Extrait du document

Sous l’œil de Mai 68

par Laurent Jeanpierre

(Im)possibilités critiques et politiques de l’art contemporain

Depuis un demi-siècle, les événements de mai-juin 68 font en France, à chaque décennie, l’objet de nombreuses publications et expositions. L’une des originalités historiographiques des manifestations de cette année tient à la revisite approfondie de l’implication des artistes plasticiens dans le mouvement et de leurs trajectoires durant « les années 68[1] ».

Les principaux épisodes de cette histoire sont connus. Le 8 mai, à l’instigation des élèves architectes, un comité de grève est créé à l’école des beaux-arts de Paris. Les étudiants sont rejoints par des membres des différents groupements politiques déjà actifs dans le mouvement social et par quelques artistes du Salon de la Jeune Peinture comme Gilles Aillaud, Eduardo Arroyo, Francis Biras, Pierre Buraglio, Henri Cueco, Lucien Fleury, Gérard Fromanger, Merri Jolivet, Julio Le Parc (et le GRAV), Bernard Rancillac, Gérard Tisserand, Christian Zeimert. Une semaine plus tard, une première affiche est imprimée en lithographie à trente exemplaires. Il était prévu de les vendre dans une galerie en sympathie avec les luttes en cours mais, après quelques mètres dans la rue, elles sont arrachées à ceux qui les transportent et collées sur les murs par les étudiants. Elles ne seront pas mises en vente pendant les deux mois qui suivent. Le même jour, un atelier de sérigraphie est installé par Guy de Rougemont et Éric Seydoux afin d’augmenter les tirages. L’Atelier populaire des Beaux-Arts est né. Plus de cinq cents affiches sont produites en quelques semaines et leur diffusion totale s’élève à environ un million d’exemplaires.

Capital. Affiche, 1968. 66 × 52 cm. Anonyme.

Objectif
Reproduisez en entier le texte sur les artistes et Mai 68, sans rien y changer. Les items n'ont aucun rôle dans ce travail.

Données affichées
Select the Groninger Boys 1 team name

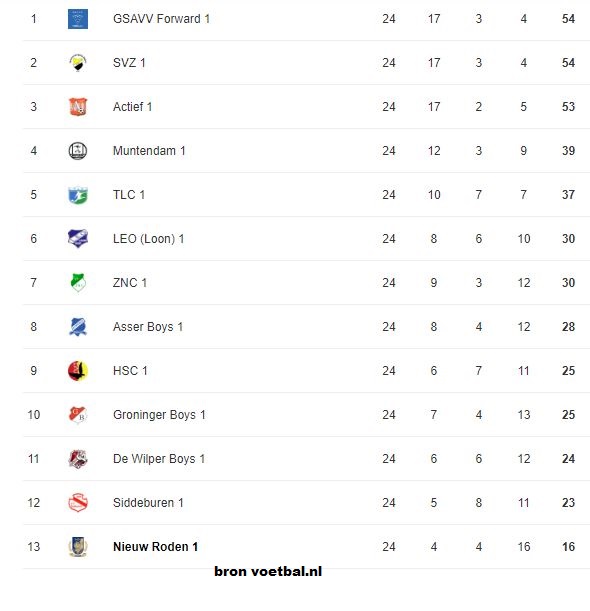[159, 415]
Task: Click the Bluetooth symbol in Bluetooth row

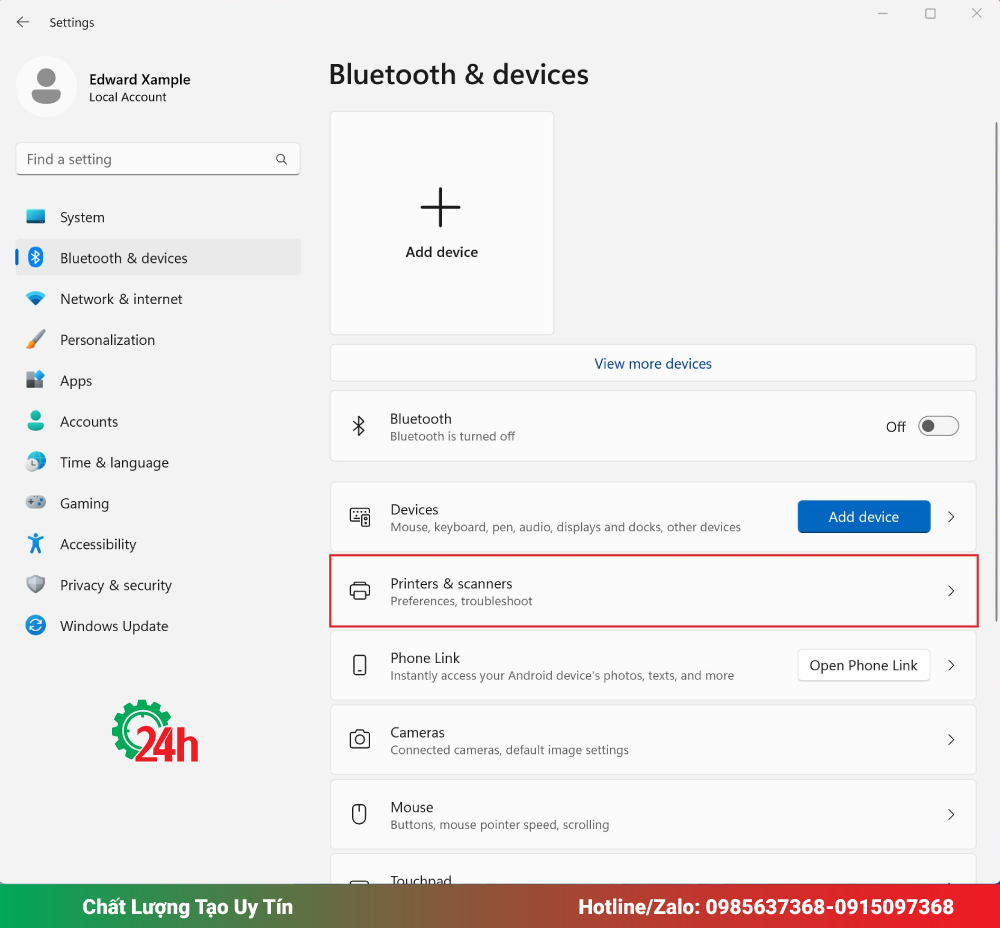Action: click(359, 426)

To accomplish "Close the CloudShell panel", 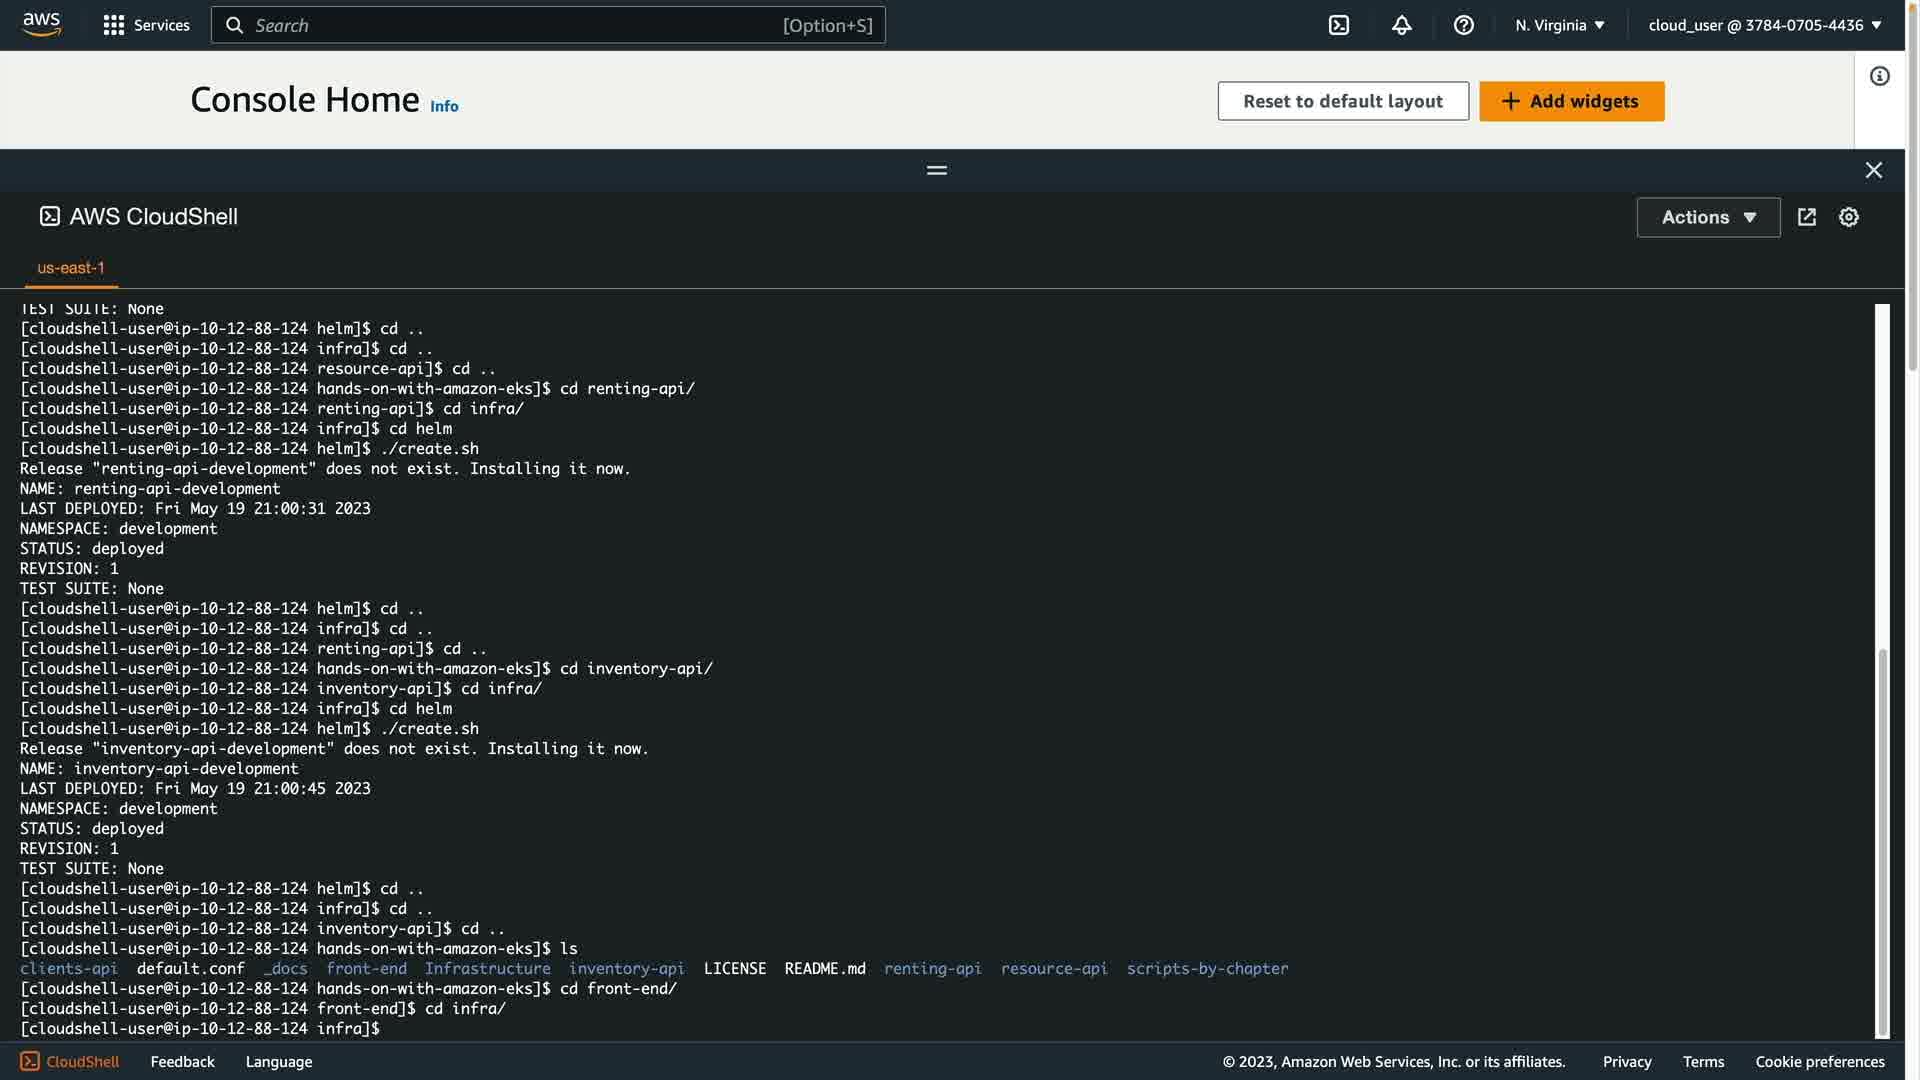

Réponse attendue
Sous l’œil de Mai 68

par Laurent Jeanpierre

(Im)possibilités critiques et politiques de l’art contemporain

Depuis un demi-siècle, les événements de mai-juin 68 font en France, à chaque décennie, l’objet de nombreuses publications et expositions. L’une des originalités historiographiques des manifestations de cette année tient à la revisite approfondie de l’implication des artistes plasticiens dans le mouvement et de leurs trajectoires durant « les années 68[1] ».

Les principaux épisodes de cette histoire sont connus. Le 8 mai, à l’instigation des élèves architectes, un comité de grève est créé à l’école des beaux-arts de Paris. Les étudiants sont rejoints par des membres des différents groupements politiques déjà actifs dans le mouvement social et par quelques artistes du Salon de la Jeune Peinture comme Gilles Aillaud, Eduardo Arroyo, Francis Biras, Pierre Buraglio, Henri Cueco, Lucien Fleury, Gérard Fromanger, Merri Jolivet, Julio Le Parc (et le GRAV), Bernard Rancillac, Gérard Tisserand, Christian Zeimert. Une semaine plus tard, une première affiche est imprimée en lithographie à trente exemplaires. Il était prévu de les vendre dans une galerie en sympathie avec les luttes en cours mais, après quelques mètres dans la rue, elles sont arrachées à ceux qui les transportent et collées sur les murs par les étudiants. Elles ne seront pas mises en vente pendant les deux mois qui suivent. Le même jour, un atelier de sérigraphie est installé par Guy de Rougemont et Éric Seydoux afin d’augmenter les tirages. L’Atelier populaire des Beaux-Arts est né. Plus de cinq cents affiches sont produites en quelques semaines et leur diffusion totale s’élève à environ un million d’exemplaires.

Capital. Affiche, 1968. 66 × 52 cm. Anonyme.